The Olympus TG series of cameras can add a variety of adaptors over the front lens for macro flashes, lens converters, etc.  One of the issues with these sorts of cameras is that the lens is exposed to possible damage (whether real or imagined) as there is no built in cover. Olympus make a rotating lens barrier, the LB-T01, for about £35.  Pricey, but would solve the issue.  However, they also make a converter adaptor, the CLA-T01 for around £20.  This is to allow attachment of add-on fisheye and telephoto lenses.  It also comes with a clip on lens cap (which somewhat annoyingly isn't shown in the adverts).  The filter thread on it is 40.5mm, which is a standard filter size.  I've seen some articles suggesting it's 45mm which is very much non-standard and incorrect.

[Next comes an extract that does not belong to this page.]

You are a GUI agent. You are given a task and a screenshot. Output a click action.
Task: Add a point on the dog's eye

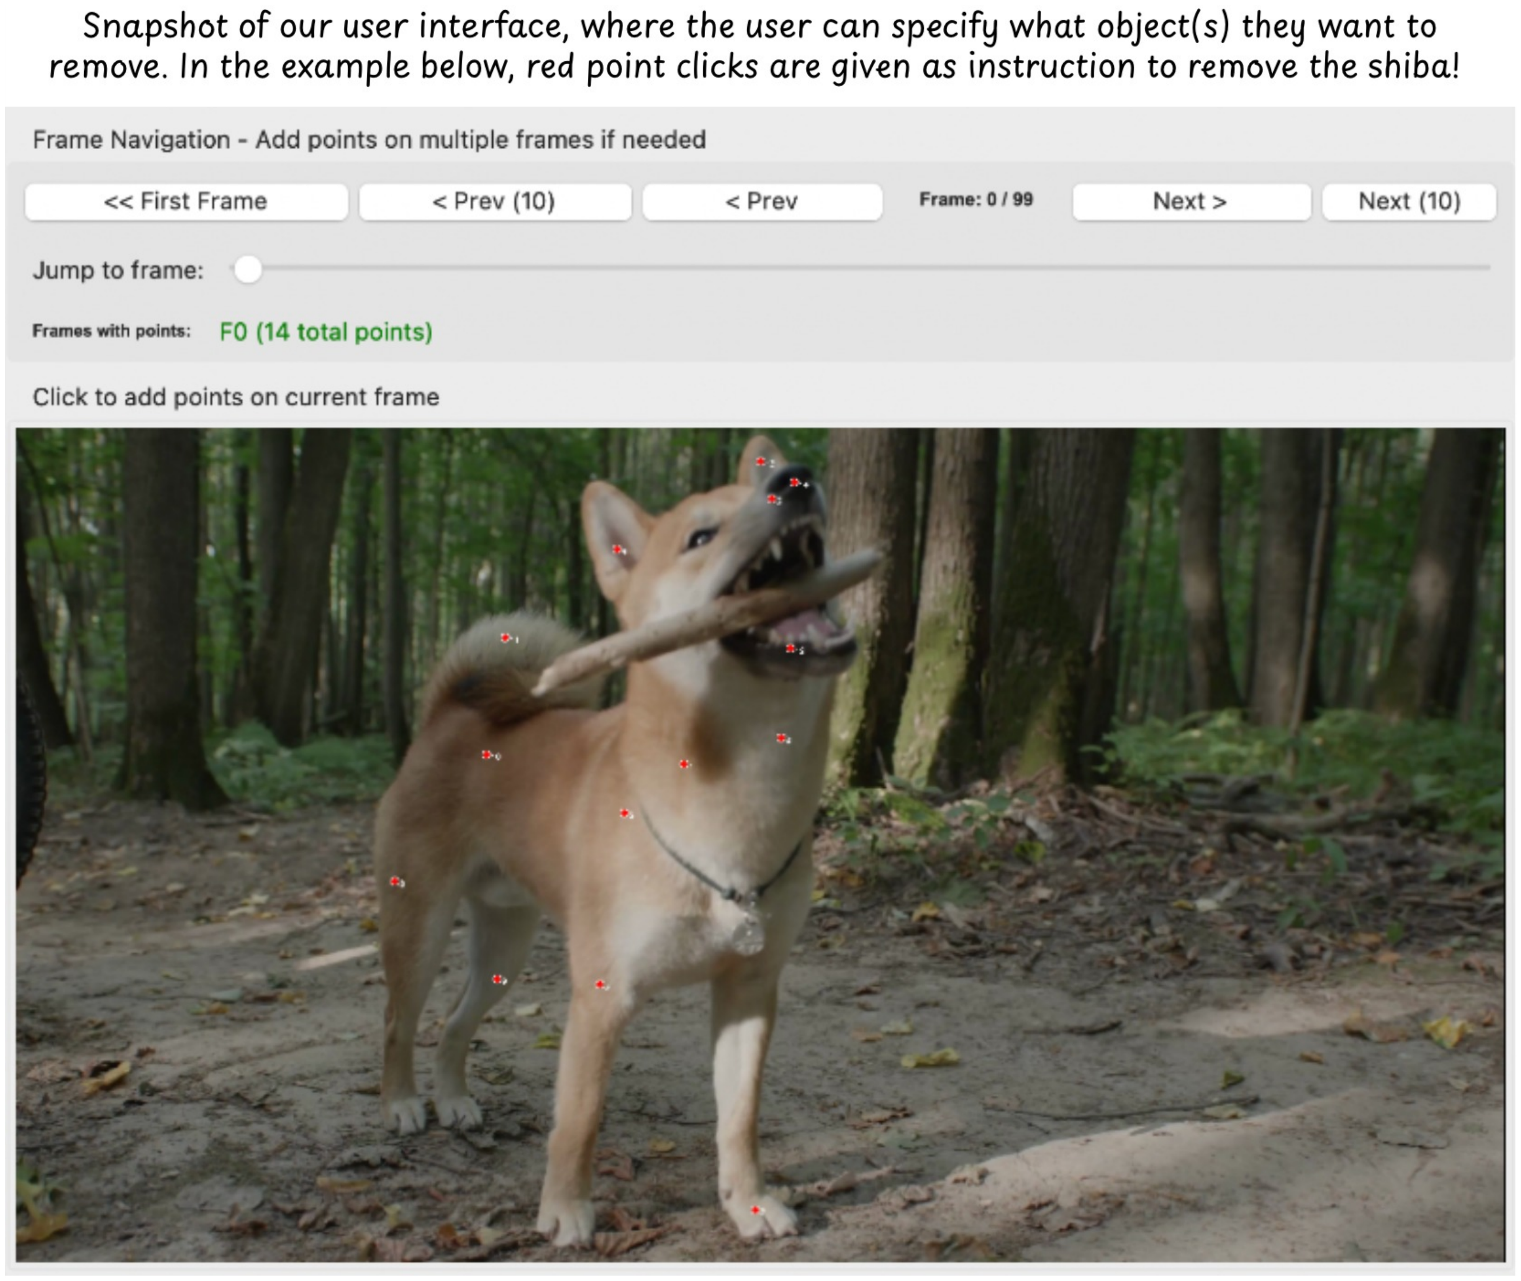click(701, 538)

So, I decided to go for the CLA-T01.  In order to protect the lens further I added a Hoya Fusion One UV filter.  This has finger print repellant coatings and good optical quality.  While I was at it, a circular polariser also found its way into the shopping basket, and would be an easy swap over (it'll also give you a couple of stops as an ND filter).
You could also use the square filter systems, such as the Cokin A size (67mm wide), or the Lee Seven5, via the appropriate adaptor.  I'd guess that full (as opposed to graduated) neutral density (ND) filters might be the most useful.  Given the lens is fairly small in diameter a soft ND grad probably wouldn't work very well, a hard ND grad might – I'll have to experiment.  (The hard and soft is the transition between the dark part of the filter and the clear part.  Soft is gradual, good for landscapes.  Hard is very abrupt, good for seascapes. They both help balance exposure between land and sky).  I suppose a diffuser or movie mist might work as well if that's your thing.  Whether all that's kind of defeating the object of a rugged point and shoot camera is another thing!
One other thing I suppose you could add would be a screw on rubber lens hood to reduce glare.
The main disadvantage to the CLA-T01 and UV filter combo  is that is does add a bit of extra depth to the camera, as opposed to the LB-T01 which is quite low profile.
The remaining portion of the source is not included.